Take responsibility for your down-time — and trust God to keep you filled if you don't get it.
Matthew 14:13-14 breaks my introverted heart every time:

Now when Jesus heard about John, He withdrew from there in a boat to a secluded place by Himself; and when the people heard of this, they followed Him on foot from the cities. When He went ashore, He saw a large crowd, and felt compassion for them and healed their sick.

John the Baptist has just been beheaded, and Jesus will face worse. More than anything, He wants to talk with His Father and recharge. But He can't. He often slipped out early or climbed mountains to get away from people. We introverts need to do that, too. We need downtime with God. But we also need to remember that God is not bound by our personality. If He has work that needs to be done, we need to be willing to do it, trusting that He will give us the strength in the moment and rest in the future.

This is especially hard with social engagements we don't care about and kids we do. I don't know how many Air Force functions I went to for Dev that I begged to leave early. It is good and proper to speak the words, "I'm shutting down; we need to leave soon." But it's even better to stay longer than you can on your own power, leaning on God's, instead. Kids are a whole 'nother issue. An introvert with toddlers is an introvert in need of chocolate.

Recognize when your extrovert needs to talk.
Introverts tend to be deep thinkers who often can't get complicated thoughts out clearly. Sometimes we feel we need to discuss something so badly we'll burst. But sometimes our best-beloved extrovert won't for the love of Mike Wazowski shut up. It could be her cat or her garden or niece's toddler's Easter dress. If you try to get a word in edge-wise, she rolls right over you. If you do manage to get out the beginning of a thought, she looks at you as if you've started using your hair for a Jell-O mold.

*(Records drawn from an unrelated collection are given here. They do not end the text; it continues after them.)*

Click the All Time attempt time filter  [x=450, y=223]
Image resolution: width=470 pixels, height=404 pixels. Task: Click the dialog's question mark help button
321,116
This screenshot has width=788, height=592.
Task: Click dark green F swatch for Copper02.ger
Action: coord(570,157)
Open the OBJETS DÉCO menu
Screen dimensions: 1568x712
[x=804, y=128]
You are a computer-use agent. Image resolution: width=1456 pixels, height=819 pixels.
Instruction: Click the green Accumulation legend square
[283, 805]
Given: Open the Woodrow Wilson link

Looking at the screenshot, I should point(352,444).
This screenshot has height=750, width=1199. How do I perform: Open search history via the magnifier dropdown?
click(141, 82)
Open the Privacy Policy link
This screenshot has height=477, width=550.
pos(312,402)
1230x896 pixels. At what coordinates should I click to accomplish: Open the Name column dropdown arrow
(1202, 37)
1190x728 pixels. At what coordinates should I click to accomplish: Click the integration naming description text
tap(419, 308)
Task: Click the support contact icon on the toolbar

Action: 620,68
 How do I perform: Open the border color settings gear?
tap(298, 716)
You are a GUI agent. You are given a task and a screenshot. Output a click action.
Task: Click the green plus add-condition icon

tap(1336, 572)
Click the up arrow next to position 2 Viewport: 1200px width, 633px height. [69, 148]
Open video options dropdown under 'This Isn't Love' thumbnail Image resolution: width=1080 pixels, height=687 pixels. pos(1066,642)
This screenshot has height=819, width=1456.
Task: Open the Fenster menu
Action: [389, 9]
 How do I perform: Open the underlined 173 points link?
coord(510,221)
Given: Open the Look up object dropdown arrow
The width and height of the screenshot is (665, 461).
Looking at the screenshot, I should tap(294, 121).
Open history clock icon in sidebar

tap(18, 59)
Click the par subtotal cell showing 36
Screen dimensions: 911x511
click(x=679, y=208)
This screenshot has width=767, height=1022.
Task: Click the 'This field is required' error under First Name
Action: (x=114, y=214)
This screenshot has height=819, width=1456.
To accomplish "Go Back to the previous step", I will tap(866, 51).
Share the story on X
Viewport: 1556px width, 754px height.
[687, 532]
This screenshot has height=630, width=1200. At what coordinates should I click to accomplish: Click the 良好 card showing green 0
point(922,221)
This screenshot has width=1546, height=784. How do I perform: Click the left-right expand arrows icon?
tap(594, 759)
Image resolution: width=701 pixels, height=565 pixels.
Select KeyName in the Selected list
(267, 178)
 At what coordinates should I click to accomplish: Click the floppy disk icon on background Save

At this point, unless it is an emergency, it behooves the introvert to smile and listen politely. You know that sometime, perhaps after the caffeine has worn out, your friend will be able to have a serious discussion — if she wasn't capable, she wouldn't be your friend. But at this particular point in time, her brain is directly connected with her mouth and her ears are on a short sabbatical. It is no more a sin than those times when you need downtime to recoup — sometimes she just needs to talk. Be a friend and let her.

Speak words. Vocally. Loud enough that people can hear you.
This is important for two reasons. The first is that we must speak words if we want people to possess information. We can't assume that confident, loud, and enthusiastic mean the same thing as informed and wise. Our extroverted friends can't make fully informed decisions if we withhold information they need.

The second is related to the previous point. As an introvert, it's likely that you have already collected the data, analyzed the situation, done the market research, and taken a grand total of four seconds to realize the only logical course of action is to have spaghetti for dinner. Unfortunately, your extroverted spouse is not so gifted. He must discuss. In detail. Excruciatingly detailed detail. And, unlike the previous point, he not only must talk about the pros and cons of spaghetti v. sloppy joes, he must hear your feedback to his every point. And I promise, I know it would be easier to quickly explain, "We have spaghetti noodles but we have no hamburger buns," while you efficiently boil the water and thaw out the burger, but that won't be enough. You know it won't. And you know that if you fully engage in this conversation, it will make him feel so loved and respected.

Maybe even loved and respected enough that he puts the kids to bed and lets you take a bath.

Introverts need extroverts. We need them to carry awkward conversations and go with us to crowded places and listen to our deep thoughts. As part of the body of Christ, we also need to take care of our extroverts. Sometimes that means listening to ten minutes of non-stop talking, and sometimes that means excusing ourselves so we don't explode in frustration. They make lots of sacrifices for us; it's loving that we should do the same for them.